## Input material
☆ ☆ ☆ ☆ ☆ ☆ ☆

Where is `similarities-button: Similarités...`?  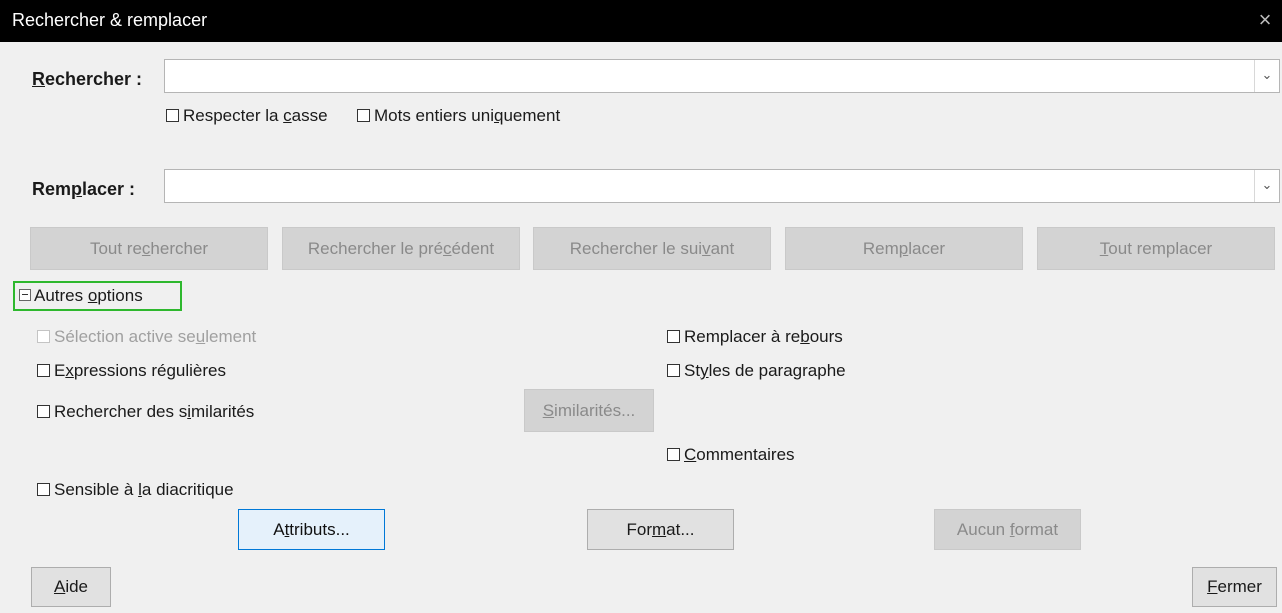 similarities-button: Similarités... is located at coordinates (589, 410).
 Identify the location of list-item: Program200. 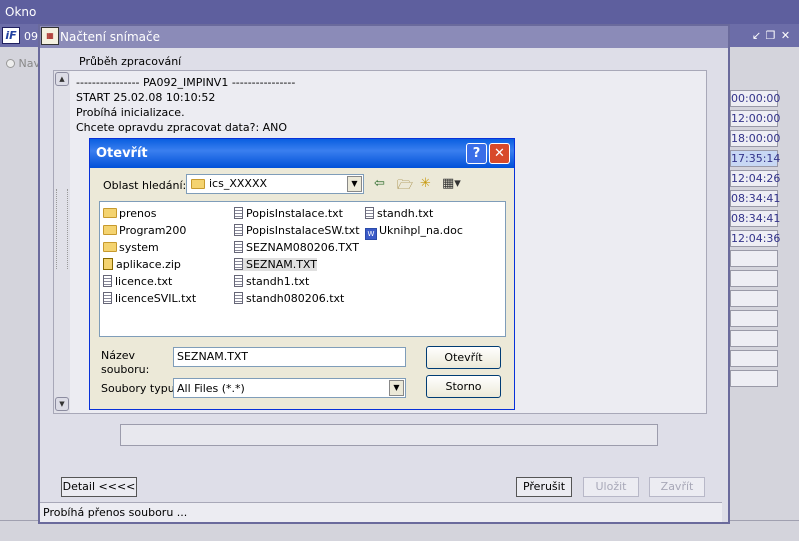
(144, 230).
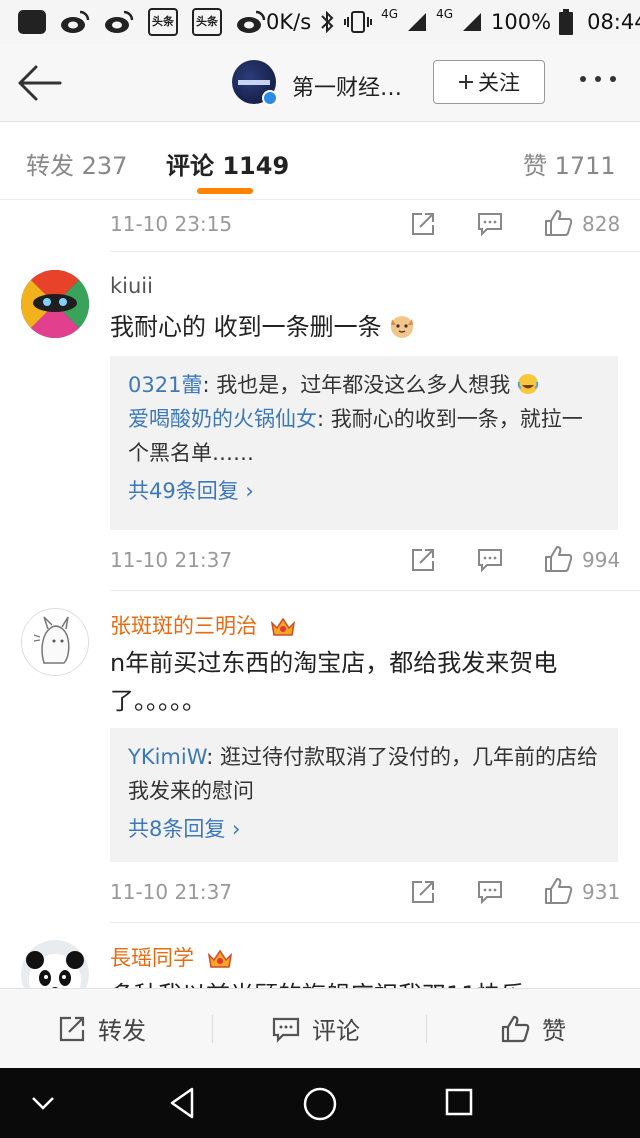  Describe the element at coordinates (76, 164) in the screenshot. I see `tab-repost: 转发 237` at that location.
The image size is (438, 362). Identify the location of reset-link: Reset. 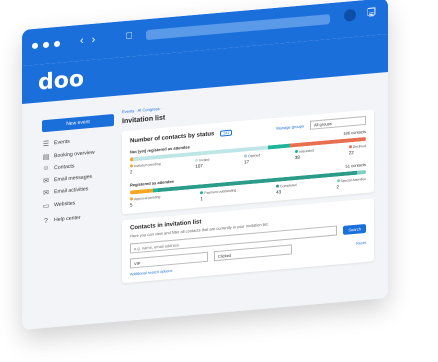
(361, 244).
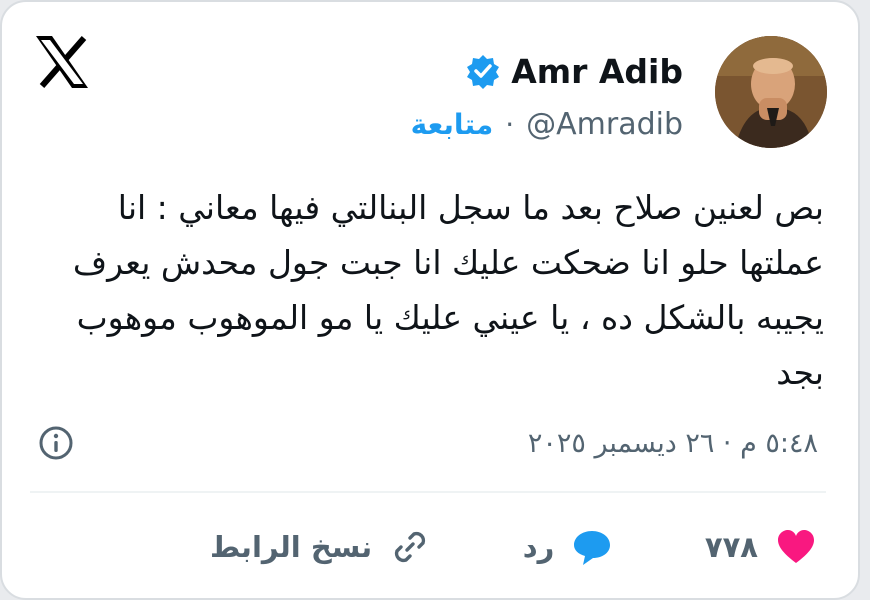  What do you see at coordinates (673, 444) in the screenshot?
I see `tweet-timestamp: ٥:٤٨ م · ٢٦ ديسمبر ٢٠٢٥` at bounding box center [673, 444].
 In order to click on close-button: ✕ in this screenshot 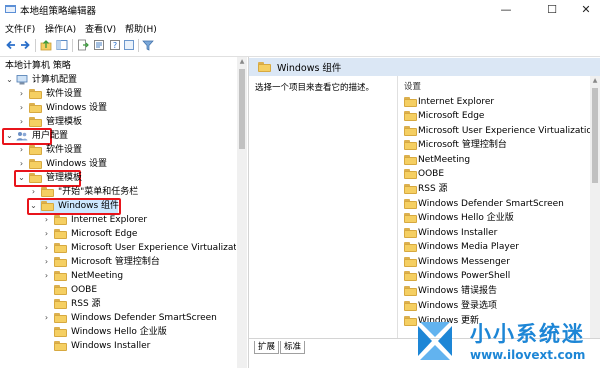, I will do `click(583, 10)`.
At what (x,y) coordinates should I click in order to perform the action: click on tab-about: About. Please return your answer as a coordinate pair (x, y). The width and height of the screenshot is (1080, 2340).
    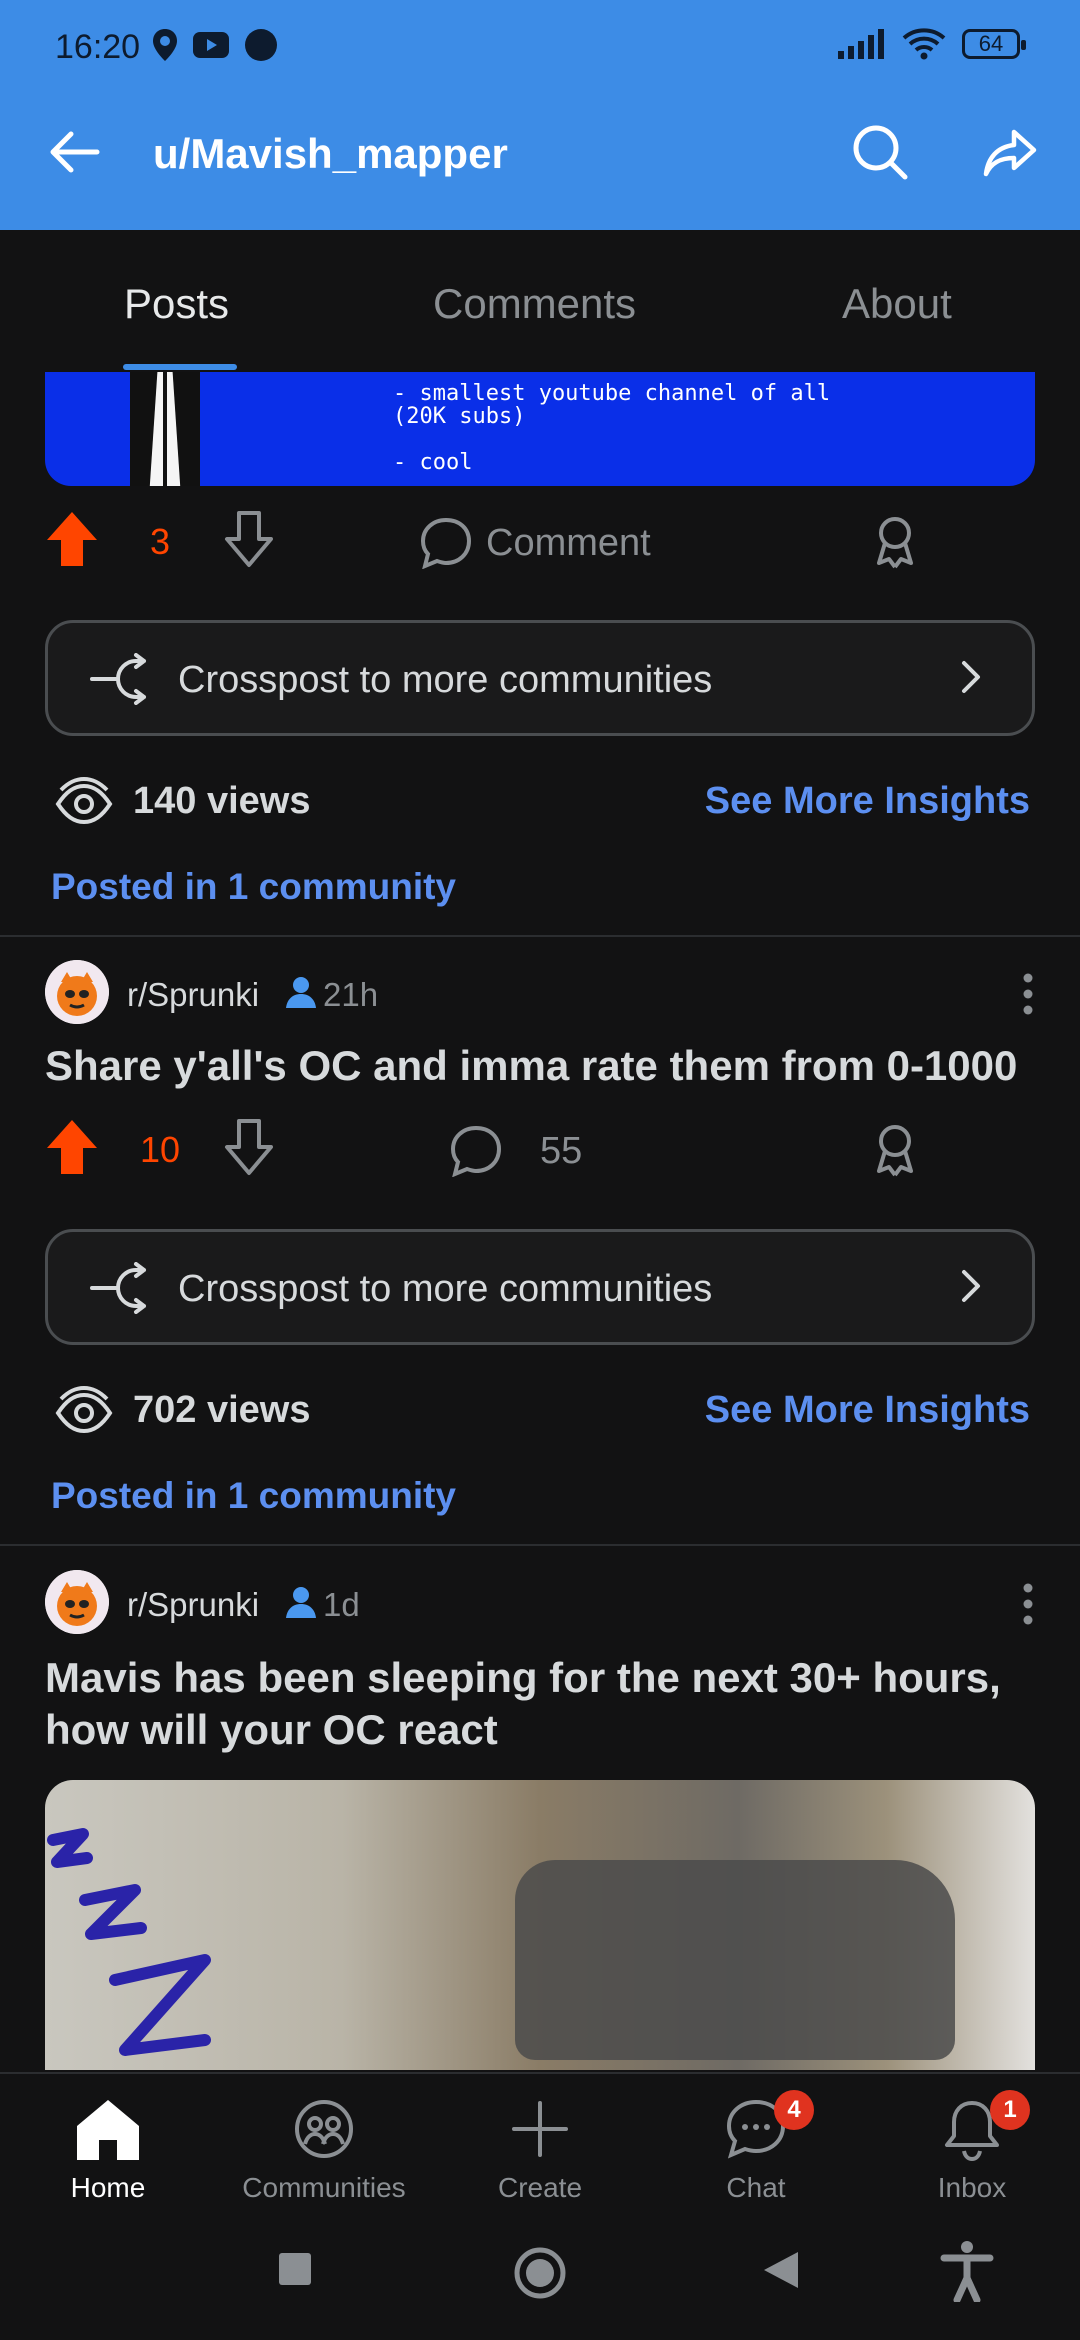
    Looking at the image, I should click on (897, 304).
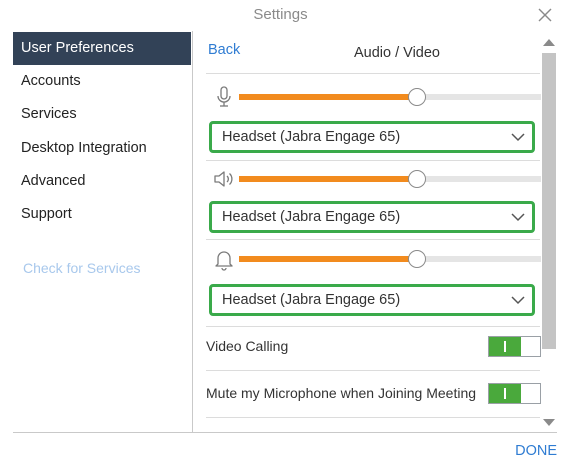 The image size is (561, 468). I want to click on mute-on-join-toggle, so click(514, 394).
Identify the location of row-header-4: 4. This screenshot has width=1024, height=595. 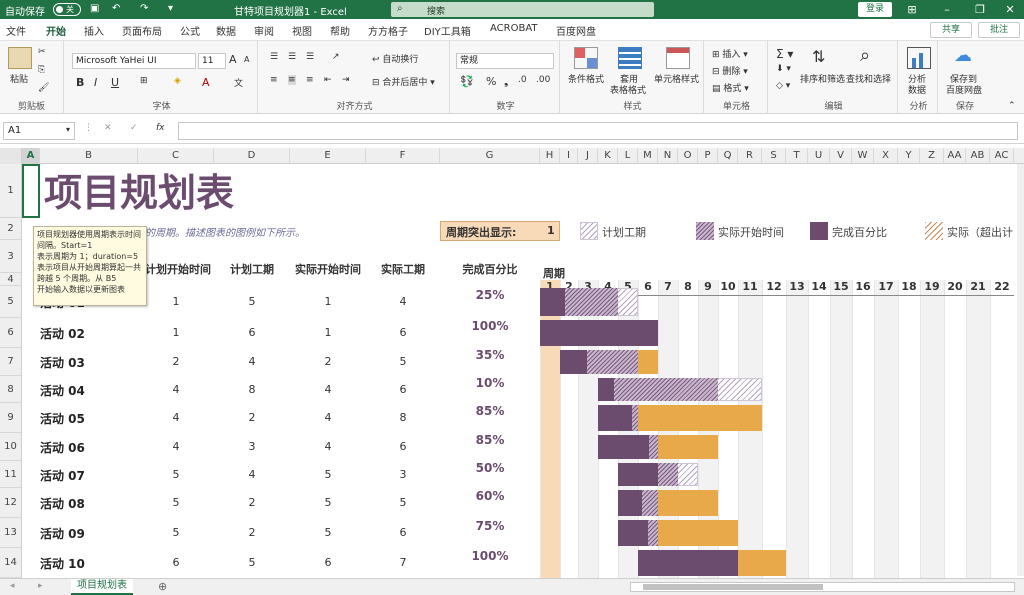
(11, 280).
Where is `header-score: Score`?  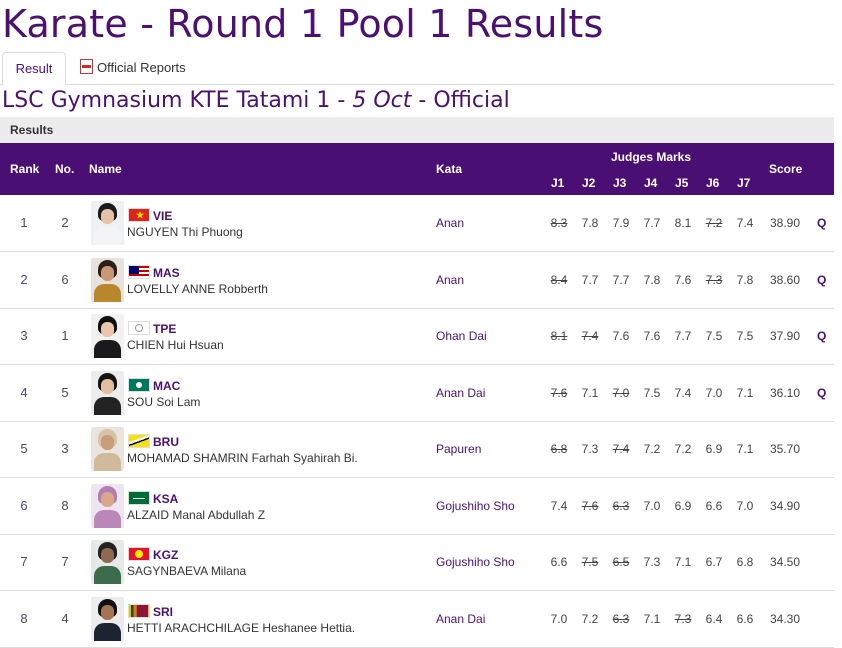
header-score: Score is located at coordinates (786, 169).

☆ ☆ ☆ ☆ ☆ ☆ ☆

Render everything from the line containing "At what (x,y)" down to the end of the listing as a Markdown table with the columns Row and Line. Skip blank lines and leave the pictures out.

| Row | Line |
|---|---|
| 1 | At what (x,y) coordinates should I click in order to perform the action: click on tab-about: About. Please return your answer as a coordinate pair (x, y). The width and height of the screenshot is (1080, 2340). |
| 2 |     Looking at the image, I should click on (897, 304). |
| 3 |  The image size is (561, 468). I want to click on mute-on-join-toggle, so click(514, 394). |
| 4 | Identify the location of row-header-4: 4. This screenshot has width=1024, height=595.  |
| 5 | (11, 280). |
| 6 | Where is `header-score: Score`?   |
| 7 | header-score: Score is located at coordinates (786, 169). |